UK soul group Jungle have again graced Australian shores, bringing their infectious rhythms to The Triffid (26 April) in support of sophomore record ‘For Ever’.
When a band lunges into vogue with such suave potency as Jungle, it can be an overwhelming experience for fans, and the artists, alike.
But between the tour de force that was Jungle’s 2014 instant classic self-titled record and 2018’s long-awaited ‘For Ever’, the group have only strengthened in vision and sound. Their performance at The Tivoli was all the testimony fans would need to know that despite four years between albums, Jungle are going stronger than ever.
Led by childhood friends Tom McFarland and Josh Lloyd-Watson, the charismatic duo are joined onstage by an ensemble cast of percussionist, drummer, multi-instrumentalist, and two dedicated backing vocalists.
From the first note of opening track ‘Smile’, it was obvious every member of the audience was already well and truly onboard. The group tore through their latest record's opener, shattering ice with immediate intensity. Soon enough, Jungle were all we ever needed.
The distinctively soulful layers of falsetto vocal by which Jungle have defined themselves led the way, smooth rays of light beaming aloft their synth-heavy bass grooves and timeless dance beats.
What followed was a relentless battering of hits. The group's percussionist quite literally hulk-smashed his crash cymbal with a bare fist, salting and peppering the grooves like Salt Bae, tenderising the delectable array of congas, bells and shakers that season the sauce of Jungle’s special blend.

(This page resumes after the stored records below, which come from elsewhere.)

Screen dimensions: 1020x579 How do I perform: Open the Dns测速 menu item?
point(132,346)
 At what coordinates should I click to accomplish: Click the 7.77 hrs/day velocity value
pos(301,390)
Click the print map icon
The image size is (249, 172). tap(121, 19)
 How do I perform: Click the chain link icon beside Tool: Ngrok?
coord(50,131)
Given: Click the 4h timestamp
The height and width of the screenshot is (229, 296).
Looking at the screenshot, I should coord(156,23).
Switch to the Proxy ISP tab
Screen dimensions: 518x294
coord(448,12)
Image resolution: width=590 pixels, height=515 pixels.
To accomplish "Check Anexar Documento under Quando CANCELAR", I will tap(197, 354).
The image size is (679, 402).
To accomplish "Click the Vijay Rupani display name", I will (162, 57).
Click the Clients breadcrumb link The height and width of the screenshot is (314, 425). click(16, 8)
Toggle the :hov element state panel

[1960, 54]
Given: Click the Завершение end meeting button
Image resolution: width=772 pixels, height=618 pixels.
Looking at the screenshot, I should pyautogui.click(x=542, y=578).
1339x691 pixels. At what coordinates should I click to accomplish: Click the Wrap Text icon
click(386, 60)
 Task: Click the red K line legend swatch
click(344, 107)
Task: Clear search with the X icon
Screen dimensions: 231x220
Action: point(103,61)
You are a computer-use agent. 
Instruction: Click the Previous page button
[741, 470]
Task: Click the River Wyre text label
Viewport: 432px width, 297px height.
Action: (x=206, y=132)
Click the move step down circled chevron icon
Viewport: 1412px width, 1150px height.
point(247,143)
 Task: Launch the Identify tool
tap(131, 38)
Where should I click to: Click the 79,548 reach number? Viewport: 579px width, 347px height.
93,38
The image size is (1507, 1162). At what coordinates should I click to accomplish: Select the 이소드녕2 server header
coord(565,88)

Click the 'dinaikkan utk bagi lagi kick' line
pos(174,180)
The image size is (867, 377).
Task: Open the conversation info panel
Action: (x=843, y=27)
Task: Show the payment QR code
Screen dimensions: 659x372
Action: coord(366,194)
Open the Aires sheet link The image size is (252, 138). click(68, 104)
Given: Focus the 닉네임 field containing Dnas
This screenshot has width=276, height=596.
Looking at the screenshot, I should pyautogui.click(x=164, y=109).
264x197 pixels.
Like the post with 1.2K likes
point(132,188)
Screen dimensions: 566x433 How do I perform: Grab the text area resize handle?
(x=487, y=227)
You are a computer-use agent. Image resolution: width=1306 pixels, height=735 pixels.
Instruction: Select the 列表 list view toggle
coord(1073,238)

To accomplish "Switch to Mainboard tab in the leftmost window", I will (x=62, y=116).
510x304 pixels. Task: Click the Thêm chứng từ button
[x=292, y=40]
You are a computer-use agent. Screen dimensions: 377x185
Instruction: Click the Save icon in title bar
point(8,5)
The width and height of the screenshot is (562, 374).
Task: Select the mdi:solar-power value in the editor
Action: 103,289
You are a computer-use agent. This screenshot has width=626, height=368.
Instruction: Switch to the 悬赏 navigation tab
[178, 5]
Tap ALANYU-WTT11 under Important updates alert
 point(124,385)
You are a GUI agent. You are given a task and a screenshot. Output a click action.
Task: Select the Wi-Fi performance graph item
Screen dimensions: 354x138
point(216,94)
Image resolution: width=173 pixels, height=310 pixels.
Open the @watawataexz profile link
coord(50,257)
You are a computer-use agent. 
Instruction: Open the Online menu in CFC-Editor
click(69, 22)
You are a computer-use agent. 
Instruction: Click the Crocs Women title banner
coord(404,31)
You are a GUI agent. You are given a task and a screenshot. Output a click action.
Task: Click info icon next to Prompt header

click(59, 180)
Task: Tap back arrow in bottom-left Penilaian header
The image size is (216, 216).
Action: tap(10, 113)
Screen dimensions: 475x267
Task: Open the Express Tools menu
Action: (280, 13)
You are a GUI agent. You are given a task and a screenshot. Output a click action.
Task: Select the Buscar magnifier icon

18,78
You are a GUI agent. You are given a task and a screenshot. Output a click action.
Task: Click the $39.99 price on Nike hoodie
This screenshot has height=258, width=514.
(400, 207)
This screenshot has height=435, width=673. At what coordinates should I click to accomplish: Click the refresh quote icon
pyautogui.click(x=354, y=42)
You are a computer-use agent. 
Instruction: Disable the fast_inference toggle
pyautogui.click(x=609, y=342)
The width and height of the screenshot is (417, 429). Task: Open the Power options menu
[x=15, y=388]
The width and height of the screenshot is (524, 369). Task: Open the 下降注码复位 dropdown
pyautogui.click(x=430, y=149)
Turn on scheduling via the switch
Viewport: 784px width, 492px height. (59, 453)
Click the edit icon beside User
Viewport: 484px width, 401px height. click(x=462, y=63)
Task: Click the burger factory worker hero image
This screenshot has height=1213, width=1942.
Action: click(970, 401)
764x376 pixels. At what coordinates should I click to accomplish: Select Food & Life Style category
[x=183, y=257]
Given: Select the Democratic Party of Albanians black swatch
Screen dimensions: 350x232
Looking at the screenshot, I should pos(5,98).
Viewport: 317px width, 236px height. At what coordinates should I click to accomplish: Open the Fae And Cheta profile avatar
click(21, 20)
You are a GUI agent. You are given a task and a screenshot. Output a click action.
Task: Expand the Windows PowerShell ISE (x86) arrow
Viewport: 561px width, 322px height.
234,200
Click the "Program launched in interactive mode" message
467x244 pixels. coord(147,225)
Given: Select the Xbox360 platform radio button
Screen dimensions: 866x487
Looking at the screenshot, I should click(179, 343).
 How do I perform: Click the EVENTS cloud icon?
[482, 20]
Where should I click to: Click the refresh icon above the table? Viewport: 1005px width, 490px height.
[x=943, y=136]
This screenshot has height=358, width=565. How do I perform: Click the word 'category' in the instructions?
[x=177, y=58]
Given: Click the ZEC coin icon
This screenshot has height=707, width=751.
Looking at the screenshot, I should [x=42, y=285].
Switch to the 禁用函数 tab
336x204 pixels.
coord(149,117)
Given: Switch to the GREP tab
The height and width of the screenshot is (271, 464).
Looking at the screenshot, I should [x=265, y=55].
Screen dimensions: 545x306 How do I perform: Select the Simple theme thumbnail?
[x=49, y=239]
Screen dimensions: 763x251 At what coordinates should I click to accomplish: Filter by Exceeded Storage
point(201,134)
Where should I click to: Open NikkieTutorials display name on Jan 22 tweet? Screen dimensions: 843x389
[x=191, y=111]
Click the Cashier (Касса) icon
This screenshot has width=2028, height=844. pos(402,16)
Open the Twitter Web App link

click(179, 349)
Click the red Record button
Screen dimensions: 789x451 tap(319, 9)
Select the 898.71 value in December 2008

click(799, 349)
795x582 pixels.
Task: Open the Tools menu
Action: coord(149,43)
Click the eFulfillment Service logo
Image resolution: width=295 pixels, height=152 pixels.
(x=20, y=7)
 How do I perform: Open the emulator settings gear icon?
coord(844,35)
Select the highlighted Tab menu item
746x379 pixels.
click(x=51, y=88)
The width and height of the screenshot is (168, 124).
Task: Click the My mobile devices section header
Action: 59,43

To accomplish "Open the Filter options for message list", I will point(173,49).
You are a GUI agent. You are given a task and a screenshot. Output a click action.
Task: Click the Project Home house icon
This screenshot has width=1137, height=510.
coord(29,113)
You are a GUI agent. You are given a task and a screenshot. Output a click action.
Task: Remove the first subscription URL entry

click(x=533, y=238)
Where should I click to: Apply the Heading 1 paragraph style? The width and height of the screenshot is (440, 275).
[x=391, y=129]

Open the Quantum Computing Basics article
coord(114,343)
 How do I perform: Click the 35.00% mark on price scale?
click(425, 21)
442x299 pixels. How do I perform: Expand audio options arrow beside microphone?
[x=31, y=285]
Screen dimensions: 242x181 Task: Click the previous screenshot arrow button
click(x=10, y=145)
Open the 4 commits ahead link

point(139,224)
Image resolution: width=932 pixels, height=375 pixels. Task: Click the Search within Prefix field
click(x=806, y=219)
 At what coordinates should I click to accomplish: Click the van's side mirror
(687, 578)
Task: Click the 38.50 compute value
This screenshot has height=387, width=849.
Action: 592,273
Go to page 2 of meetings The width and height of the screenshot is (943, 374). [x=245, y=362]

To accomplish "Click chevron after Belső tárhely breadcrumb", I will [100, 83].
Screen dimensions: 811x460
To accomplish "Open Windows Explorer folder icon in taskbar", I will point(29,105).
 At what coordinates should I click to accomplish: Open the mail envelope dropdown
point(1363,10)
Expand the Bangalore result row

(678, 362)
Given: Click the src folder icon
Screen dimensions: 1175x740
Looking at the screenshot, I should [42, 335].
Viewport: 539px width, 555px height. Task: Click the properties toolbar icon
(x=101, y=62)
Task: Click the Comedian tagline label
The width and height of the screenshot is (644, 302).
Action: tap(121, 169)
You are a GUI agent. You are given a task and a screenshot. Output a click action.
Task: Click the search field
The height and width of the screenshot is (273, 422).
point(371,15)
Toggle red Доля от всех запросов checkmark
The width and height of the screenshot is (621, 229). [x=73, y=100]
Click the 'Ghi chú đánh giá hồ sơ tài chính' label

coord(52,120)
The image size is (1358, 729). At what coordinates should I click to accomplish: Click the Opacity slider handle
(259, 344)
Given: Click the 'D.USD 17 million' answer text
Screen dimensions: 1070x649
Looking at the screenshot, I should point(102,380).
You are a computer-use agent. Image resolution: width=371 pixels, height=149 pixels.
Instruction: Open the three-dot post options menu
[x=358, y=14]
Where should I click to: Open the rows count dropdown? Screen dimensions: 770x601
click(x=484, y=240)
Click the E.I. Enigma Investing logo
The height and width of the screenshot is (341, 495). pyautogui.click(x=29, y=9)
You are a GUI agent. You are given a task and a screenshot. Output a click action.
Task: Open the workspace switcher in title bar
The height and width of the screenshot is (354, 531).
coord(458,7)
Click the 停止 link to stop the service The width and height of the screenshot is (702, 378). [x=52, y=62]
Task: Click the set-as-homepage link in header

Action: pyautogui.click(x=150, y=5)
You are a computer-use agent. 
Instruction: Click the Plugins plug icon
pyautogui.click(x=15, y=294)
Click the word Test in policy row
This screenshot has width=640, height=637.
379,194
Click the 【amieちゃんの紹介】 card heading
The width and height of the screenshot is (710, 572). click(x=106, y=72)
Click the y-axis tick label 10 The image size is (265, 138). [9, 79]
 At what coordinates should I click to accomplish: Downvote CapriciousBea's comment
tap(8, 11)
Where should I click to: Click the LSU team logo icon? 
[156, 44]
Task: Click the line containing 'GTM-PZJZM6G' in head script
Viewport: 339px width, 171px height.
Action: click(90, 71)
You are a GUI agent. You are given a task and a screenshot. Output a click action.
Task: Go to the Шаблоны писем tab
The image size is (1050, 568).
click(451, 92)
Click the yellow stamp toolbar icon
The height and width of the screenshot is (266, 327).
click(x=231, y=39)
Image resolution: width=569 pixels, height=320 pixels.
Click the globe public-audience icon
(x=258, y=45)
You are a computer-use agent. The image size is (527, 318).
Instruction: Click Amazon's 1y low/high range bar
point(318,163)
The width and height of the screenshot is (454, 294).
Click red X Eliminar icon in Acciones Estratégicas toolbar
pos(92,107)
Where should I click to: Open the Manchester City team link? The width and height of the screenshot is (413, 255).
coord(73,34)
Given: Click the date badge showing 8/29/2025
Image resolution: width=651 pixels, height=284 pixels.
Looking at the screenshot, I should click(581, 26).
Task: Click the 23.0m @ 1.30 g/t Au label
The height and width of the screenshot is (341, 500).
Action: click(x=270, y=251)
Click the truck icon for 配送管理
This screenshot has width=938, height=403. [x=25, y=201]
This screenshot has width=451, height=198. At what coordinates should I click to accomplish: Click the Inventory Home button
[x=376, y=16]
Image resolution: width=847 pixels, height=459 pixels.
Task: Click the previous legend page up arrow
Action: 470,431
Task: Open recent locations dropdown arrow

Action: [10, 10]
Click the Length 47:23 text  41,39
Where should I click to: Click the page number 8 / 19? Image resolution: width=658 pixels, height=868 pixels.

Follow-up track ‘Heavy California’ kept the party rolling on, leading seamlessly into fan favourite, ‘Julia’. Heavy drops and unexpected turns had the audience hot on the trail of a sensual mystery, skipping breaths as Jungle toyed with their hearts, instigating deliberate arrhythmia before reaffirming with brevity and beat the revelation that is ‘Julia’.
‘Happy Man'’s jazzy, descending bassline laid out the vibe, with lyrics questioning the banality of urban domesticity akin to Renton’s closing monologue in ‘Trainspotting’ (“Get yourself a girl, someone different – buy yourself a dream, and it won’t mean nothing”) affirming the utopian alternative Jungle overtly manifests. And of course, we knew every, last word.
Recent single ‘Cherry’ brought a wave of fresh air to the intensity, a chill breeze of minimal house to cool us all down.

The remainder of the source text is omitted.